Antibiotics and nitrogen presented in aquatic environments posing significant ecological risks, which could be addressed through constructed wetlands (CWs). However, the complex removal mechanisms of antibiotics and nitrogen influenced by various factors, had remained difficult to elucidate with traditional univariate experiments. To overcome these limitations, machine learning models were employed to decoding a database comprising 4218 data points covering diverse input features such as wetland characteristics, influent water quality, antibiotics categories, and microbial community composition. The code of core structure (CCS), hydrophobicity reference values (XLogP3), and Wiener Index (WI) were used to represent different antibiotics categories.

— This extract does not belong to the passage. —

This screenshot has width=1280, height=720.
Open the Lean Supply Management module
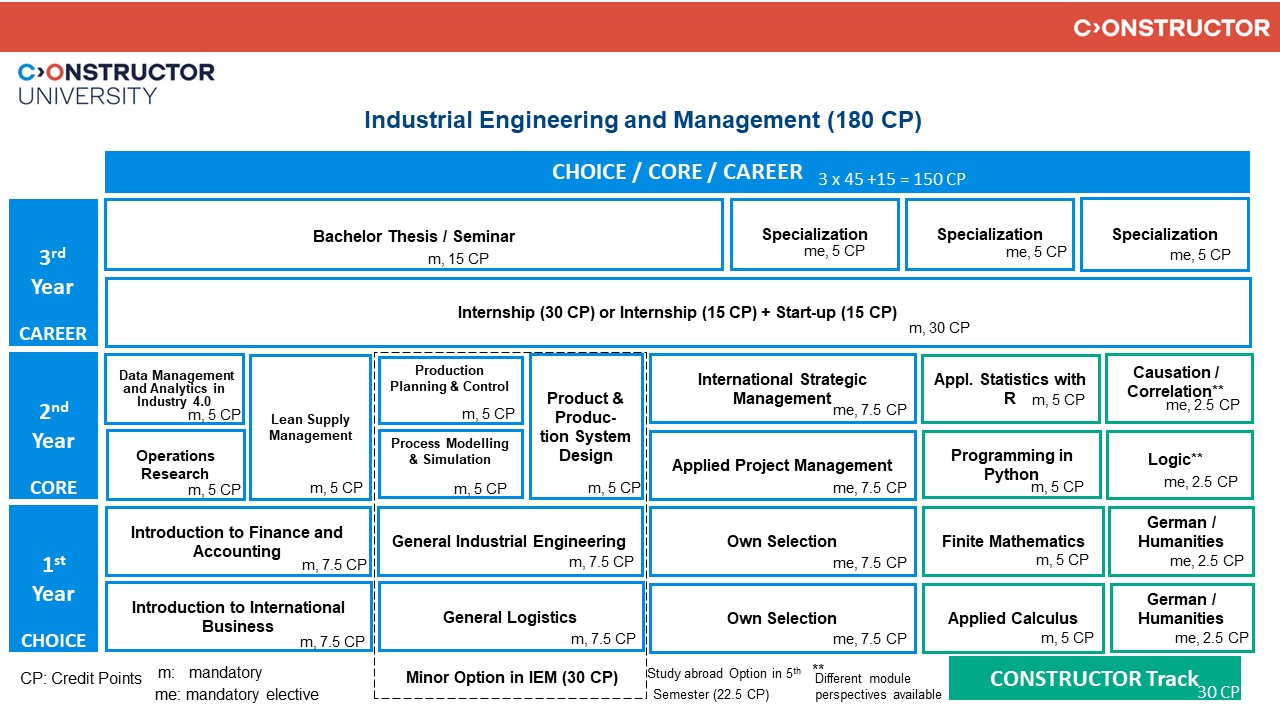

The results demonstrated that antibiotics removal efficiency was primarily governed by the molecular structure and concentration of antibiotics, with WI and antibiotics concentration accounting for over 65 % of the removal variance. Influent water quality and constructed wetlands volume significantly influenced nitrogen removal (52.4 % and 10.6 %, respectively), with system size and dissolved oxygen dynamics offering potential areas for optimization. Additionally, Actinobacteria played a crucial role in both nitrogen and antibiotics removal, underscoring microbial community composition as a key mechanism. Interestingly, antibiotics had little effect on TN removal efficiency (5.1 %). These insights would provide a foundation for optimizing the design and operation of constructed wetlands under antibiotics stress, offering a novel framework for improving wastewater treatment performance.

Keywords: Antibiotics; Constructed wetlands; Machine learning; Nitrogen removal; Wastewater treatment.